Many people decide to leave school at the age of sixteen and go to a Further Education (FE) College. Here most of the courses are linked to some kind of practical vocational training, for example in engineering, typing, cooking or hairdressing. For those 16 year-olds who leave school and who cannot find work but do not want to go to FE colleges, the Government has introduced the Training Credit Scheme. This scheme allows young people £2 000 to buy training, leading to a National Vocational Qualification from an employer or training organization that participates in the scheme. Because the young people pay for their own training it encourages employers to give them work. It also gives the trainee valuable work experience. Only about one third of school leavers receive post-school education, compared with over 80 per cent in Germany, France, the United States, and Japan.

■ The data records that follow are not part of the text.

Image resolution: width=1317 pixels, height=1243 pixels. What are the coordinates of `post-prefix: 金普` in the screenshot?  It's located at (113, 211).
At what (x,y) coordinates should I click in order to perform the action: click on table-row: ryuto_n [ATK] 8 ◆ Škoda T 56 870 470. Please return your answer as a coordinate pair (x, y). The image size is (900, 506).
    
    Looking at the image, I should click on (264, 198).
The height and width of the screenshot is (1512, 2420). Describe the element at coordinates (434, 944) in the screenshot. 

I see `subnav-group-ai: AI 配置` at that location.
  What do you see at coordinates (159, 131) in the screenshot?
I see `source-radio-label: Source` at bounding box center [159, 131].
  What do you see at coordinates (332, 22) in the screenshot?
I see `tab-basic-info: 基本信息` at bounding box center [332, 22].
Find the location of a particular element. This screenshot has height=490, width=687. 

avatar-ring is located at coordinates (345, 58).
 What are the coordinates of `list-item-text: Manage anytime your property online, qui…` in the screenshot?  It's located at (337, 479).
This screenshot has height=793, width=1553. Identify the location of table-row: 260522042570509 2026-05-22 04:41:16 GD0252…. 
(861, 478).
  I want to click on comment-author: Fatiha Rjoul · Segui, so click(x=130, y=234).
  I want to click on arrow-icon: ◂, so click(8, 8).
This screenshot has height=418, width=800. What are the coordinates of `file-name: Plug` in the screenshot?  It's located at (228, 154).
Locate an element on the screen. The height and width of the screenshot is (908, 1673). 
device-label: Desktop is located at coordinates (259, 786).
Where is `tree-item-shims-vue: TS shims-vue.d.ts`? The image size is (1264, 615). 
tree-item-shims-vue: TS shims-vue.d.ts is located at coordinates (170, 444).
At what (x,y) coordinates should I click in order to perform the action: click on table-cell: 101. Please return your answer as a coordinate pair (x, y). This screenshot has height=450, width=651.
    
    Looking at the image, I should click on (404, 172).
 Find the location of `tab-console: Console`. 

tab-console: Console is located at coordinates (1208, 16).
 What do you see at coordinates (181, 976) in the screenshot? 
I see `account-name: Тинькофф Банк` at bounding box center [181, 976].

Full-time courses are provided in universities, polytechnics, Scottish central institutions, colleges of higher (HE) and further (FE) education, and technical, art and agricultural colleges. Oxford and Cambridge, founded in the thirteenth and fourteenth centuries respectively, are easily the most famous of Britain's universities. Today 'Oxbridge', as the two together are known, educate less than one tenth of Britain's total university student population. But they continue to attract of the best brains, and to mesmerize a greater number, partly on account of their prestige but also on account of the seductive beauty of many of their buildings and surroundings. Scotland boasts about four ancient universities: Glasgow, Edinburgh, St. Andrews and Aberdeen, all founded in the fifteenth and sixteenth centuries. With the expansion of higher education in the 1960s many more plate-glass universities were established, some named after counties or regions rather than old cities, for example Sussex, Kent, East Anglia and Strathclyde. After some initial enthusiasm for them, they had become less popular by the 1980s than the older institutions. University examinations are for Bachelor of Art, or Science, (BA or Bsc) on completion of the undergraduate course, and Master of Arts or of Science (MA or Msc) on completion of post­graduate work, usually one - or two-year course involving some original research. Some students continue to complete a three-year period of original research for the degree of Doctor of Philosophy (PhD).

Thirty polytechnics in England and Wales provide a range of higher education courses, up to doctoral studies. But their real purpose was to fill the gap between university and further education work, providing an environment in which equal value was placed on academic and practical work, particularly in order to improve Britain’s technical and technological ability.